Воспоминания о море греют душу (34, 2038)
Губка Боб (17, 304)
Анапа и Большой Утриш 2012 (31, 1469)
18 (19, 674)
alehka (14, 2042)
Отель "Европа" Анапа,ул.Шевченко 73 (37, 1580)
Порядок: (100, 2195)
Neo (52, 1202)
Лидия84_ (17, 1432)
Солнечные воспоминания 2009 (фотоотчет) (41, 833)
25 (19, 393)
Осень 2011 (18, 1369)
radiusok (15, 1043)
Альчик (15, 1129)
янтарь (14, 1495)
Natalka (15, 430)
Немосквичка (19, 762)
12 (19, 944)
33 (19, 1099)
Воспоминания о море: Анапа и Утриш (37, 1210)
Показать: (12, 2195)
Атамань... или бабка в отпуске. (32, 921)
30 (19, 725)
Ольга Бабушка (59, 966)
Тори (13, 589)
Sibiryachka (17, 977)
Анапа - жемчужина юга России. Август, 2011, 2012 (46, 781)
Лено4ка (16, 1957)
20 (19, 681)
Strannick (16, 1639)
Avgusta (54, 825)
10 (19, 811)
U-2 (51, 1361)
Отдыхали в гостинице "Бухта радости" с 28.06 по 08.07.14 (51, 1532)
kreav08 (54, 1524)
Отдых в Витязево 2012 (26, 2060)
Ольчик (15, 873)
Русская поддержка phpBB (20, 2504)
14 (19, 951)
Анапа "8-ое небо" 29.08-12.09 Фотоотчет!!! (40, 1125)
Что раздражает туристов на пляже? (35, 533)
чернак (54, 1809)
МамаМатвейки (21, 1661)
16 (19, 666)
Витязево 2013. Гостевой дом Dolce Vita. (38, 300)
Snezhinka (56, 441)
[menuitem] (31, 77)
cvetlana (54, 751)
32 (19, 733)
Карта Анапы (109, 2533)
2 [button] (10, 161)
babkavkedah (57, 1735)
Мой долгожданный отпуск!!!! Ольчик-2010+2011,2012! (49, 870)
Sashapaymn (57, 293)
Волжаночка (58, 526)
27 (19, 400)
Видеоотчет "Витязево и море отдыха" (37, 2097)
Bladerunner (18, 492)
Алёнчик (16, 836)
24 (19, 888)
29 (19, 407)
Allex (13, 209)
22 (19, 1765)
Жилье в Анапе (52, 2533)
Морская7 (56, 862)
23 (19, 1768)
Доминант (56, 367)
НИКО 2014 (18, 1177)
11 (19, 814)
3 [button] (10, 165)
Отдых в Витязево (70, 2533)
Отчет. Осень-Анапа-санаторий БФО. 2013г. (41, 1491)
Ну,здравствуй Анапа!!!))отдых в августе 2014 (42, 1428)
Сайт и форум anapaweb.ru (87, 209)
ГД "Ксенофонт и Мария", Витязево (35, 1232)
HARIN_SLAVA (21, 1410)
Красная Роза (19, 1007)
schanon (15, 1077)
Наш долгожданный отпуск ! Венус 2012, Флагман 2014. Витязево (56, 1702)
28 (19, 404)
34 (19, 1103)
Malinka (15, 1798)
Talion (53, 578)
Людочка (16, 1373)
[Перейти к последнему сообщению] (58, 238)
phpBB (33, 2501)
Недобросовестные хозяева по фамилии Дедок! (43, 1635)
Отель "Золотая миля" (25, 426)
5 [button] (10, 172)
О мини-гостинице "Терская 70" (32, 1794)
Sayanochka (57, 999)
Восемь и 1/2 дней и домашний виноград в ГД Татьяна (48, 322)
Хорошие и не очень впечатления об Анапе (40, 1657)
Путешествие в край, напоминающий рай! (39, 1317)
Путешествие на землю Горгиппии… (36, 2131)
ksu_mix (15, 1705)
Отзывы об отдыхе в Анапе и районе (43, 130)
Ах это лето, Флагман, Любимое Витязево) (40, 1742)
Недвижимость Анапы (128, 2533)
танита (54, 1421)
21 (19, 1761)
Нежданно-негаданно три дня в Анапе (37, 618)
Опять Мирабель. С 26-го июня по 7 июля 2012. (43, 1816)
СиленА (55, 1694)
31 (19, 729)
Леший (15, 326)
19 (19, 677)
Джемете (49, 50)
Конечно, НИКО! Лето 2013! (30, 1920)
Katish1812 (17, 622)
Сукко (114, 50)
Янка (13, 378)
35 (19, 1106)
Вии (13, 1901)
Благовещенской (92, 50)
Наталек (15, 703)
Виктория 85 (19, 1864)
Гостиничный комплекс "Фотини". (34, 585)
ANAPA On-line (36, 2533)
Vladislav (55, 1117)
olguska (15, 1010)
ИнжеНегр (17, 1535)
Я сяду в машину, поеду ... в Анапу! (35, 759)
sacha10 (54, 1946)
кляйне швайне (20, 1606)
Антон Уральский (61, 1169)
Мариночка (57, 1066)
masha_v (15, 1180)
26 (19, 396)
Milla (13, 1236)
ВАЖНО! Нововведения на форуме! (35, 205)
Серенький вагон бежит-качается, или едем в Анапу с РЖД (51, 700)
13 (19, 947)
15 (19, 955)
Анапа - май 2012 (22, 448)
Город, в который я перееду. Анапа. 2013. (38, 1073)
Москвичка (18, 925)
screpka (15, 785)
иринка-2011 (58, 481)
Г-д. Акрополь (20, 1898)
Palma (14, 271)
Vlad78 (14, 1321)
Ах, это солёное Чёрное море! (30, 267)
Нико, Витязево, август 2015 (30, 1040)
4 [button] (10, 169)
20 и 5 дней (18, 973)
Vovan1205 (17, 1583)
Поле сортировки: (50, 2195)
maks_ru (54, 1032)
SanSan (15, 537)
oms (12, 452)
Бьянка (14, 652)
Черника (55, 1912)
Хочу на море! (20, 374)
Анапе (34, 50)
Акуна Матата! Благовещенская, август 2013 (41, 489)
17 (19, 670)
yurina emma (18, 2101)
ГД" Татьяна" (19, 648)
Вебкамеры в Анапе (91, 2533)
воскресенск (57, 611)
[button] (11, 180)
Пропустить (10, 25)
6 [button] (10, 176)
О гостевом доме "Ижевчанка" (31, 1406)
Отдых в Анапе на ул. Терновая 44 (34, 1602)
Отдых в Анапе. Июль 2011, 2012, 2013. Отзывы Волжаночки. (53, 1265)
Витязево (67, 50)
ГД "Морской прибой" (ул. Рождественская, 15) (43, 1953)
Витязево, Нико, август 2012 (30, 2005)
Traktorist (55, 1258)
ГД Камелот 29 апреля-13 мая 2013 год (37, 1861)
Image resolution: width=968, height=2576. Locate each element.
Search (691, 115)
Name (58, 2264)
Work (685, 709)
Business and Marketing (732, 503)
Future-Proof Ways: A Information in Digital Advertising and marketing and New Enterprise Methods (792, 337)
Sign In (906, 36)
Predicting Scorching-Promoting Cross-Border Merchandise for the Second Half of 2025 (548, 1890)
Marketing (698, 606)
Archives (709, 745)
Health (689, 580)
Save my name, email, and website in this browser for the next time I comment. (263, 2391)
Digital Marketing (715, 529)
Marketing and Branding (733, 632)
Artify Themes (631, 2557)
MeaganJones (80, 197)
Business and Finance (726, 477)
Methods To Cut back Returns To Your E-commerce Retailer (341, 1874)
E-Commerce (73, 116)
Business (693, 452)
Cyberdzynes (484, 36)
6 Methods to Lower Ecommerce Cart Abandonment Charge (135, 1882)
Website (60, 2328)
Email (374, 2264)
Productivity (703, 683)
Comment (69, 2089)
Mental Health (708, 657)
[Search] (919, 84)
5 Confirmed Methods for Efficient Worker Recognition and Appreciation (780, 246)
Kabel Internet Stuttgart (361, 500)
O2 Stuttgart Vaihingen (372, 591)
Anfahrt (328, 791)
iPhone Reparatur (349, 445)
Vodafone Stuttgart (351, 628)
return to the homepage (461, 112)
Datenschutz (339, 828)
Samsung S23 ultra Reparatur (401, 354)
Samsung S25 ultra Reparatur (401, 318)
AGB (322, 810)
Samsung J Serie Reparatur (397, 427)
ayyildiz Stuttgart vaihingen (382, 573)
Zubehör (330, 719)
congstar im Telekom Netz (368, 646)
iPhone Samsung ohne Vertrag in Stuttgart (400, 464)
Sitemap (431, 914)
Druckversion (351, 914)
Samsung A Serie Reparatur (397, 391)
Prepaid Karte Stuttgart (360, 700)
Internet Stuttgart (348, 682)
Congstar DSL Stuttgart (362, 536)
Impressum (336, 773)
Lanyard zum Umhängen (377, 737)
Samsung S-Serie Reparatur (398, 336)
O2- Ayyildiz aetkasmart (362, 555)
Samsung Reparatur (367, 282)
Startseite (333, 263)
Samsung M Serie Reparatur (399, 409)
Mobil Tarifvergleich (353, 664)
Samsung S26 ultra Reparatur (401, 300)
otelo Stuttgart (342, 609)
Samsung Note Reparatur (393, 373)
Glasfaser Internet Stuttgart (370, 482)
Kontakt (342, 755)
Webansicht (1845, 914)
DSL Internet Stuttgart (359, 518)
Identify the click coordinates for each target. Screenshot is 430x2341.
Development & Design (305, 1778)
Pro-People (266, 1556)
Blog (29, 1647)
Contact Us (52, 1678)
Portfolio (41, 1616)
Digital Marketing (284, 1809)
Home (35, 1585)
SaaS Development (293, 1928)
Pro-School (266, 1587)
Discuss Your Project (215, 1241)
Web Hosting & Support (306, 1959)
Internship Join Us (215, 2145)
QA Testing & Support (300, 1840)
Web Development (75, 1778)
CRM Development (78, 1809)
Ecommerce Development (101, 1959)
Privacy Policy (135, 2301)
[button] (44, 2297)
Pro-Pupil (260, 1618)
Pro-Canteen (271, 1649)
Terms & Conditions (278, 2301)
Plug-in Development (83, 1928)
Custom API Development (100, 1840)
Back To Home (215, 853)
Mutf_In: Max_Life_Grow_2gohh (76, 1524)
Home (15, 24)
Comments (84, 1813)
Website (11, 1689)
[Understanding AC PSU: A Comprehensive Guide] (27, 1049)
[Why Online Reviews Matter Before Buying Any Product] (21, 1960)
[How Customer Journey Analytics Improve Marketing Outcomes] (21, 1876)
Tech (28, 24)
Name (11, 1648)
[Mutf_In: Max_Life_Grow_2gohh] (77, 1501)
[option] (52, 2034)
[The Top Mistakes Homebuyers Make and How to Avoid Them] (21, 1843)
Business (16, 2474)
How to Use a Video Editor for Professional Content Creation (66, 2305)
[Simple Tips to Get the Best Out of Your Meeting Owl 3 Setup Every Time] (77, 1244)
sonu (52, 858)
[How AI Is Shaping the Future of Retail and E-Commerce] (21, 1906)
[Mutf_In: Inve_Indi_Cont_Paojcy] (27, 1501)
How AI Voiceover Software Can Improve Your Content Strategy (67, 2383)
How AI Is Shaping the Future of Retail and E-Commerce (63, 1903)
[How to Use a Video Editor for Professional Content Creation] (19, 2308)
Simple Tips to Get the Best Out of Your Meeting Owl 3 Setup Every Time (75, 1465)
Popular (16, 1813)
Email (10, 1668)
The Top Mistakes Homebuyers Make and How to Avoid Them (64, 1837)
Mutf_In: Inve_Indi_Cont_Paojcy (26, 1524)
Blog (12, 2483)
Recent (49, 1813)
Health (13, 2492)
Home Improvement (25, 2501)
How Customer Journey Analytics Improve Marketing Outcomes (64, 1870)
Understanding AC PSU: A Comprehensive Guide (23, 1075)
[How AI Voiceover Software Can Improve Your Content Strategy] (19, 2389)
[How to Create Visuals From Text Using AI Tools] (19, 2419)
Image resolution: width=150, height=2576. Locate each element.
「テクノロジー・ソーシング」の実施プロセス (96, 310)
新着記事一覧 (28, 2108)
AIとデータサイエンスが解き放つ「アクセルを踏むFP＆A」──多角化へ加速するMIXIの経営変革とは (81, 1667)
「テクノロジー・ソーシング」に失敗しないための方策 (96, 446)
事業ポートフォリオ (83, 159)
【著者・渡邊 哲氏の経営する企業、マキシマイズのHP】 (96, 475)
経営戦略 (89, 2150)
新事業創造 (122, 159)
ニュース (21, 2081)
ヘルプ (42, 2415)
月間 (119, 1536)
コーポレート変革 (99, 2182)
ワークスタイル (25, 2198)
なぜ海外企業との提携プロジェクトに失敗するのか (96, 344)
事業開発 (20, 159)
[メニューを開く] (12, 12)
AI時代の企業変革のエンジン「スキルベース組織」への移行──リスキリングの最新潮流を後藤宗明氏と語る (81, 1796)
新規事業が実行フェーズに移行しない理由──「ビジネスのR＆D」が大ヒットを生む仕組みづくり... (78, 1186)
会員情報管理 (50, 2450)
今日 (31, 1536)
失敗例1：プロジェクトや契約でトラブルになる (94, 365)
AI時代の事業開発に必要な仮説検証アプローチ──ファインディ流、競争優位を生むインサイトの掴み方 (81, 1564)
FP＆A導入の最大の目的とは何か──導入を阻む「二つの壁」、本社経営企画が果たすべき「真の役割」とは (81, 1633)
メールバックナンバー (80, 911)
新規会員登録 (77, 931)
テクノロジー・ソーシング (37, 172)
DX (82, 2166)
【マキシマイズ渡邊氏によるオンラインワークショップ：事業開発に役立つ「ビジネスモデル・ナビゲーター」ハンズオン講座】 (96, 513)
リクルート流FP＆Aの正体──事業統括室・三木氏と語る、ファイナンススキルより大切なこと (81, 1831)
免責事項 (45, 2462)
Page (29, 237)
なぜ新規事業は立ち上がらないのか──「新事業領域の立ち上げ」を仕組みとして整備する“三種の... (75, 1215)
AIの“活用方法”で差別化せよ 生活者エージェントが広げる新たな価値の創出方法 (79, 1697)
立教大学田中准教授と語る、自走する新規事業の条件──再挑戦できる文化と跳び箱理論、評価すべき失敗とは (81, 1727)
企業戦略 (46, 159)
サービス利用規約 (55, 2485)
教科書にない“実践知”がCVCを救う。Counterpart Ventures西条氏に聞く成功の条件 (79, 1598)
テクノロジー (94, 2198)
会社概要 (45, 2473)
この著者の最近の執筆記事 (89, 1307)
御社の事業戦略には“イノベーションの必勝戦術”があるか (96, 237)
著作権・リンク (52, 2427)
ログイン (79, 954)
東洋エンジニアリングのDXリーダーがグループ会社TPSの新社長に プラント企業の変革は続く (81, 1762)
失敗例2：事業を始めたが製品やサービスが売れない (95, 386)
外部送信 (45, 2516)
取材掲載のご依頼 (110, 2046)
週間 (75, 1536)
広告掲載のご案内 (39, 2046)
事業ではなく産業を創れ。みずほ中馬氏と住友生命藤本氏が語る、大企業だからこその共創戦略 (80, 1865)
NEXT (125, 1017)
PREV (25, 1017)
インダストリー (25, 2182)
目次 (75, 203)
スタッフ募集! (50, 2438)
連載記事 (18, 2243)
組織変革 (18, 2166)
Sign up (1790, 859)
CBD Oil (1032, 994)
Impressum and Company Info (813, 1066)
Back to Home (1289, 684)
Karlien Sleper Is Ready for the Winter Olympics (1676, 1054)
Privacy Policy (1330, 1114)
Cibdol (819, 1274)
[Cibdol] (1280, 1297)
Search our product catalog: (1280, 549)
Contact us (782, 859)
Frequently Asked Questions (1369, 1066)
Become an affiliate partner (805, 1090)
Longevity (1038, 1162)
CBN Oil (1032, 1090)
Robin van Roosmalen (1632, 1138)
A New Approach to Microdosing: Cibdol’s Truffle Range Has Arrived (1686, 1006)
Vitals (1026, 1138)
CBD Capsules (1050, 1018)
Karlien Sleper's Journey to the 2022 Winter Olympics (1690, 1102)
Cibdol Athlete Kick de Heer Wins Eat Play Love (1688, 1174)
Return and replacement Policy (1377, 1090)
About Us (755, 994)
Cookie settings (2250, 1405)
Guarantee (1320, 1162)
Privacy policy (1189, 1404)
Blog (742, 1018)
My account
┄┄┄┄┄┄┄┄┄┄┄┄┄┄┄┄┄┄┄┄
▶ ACTIVITY
Every line in the entries above that mentions the word "resolution" must be shown.

▶ OUTPUT FOR THIS TASK
Image resolution: width=968, height=2576. Locate each element.
Image resolution: width=150, height=2576. Locate each element.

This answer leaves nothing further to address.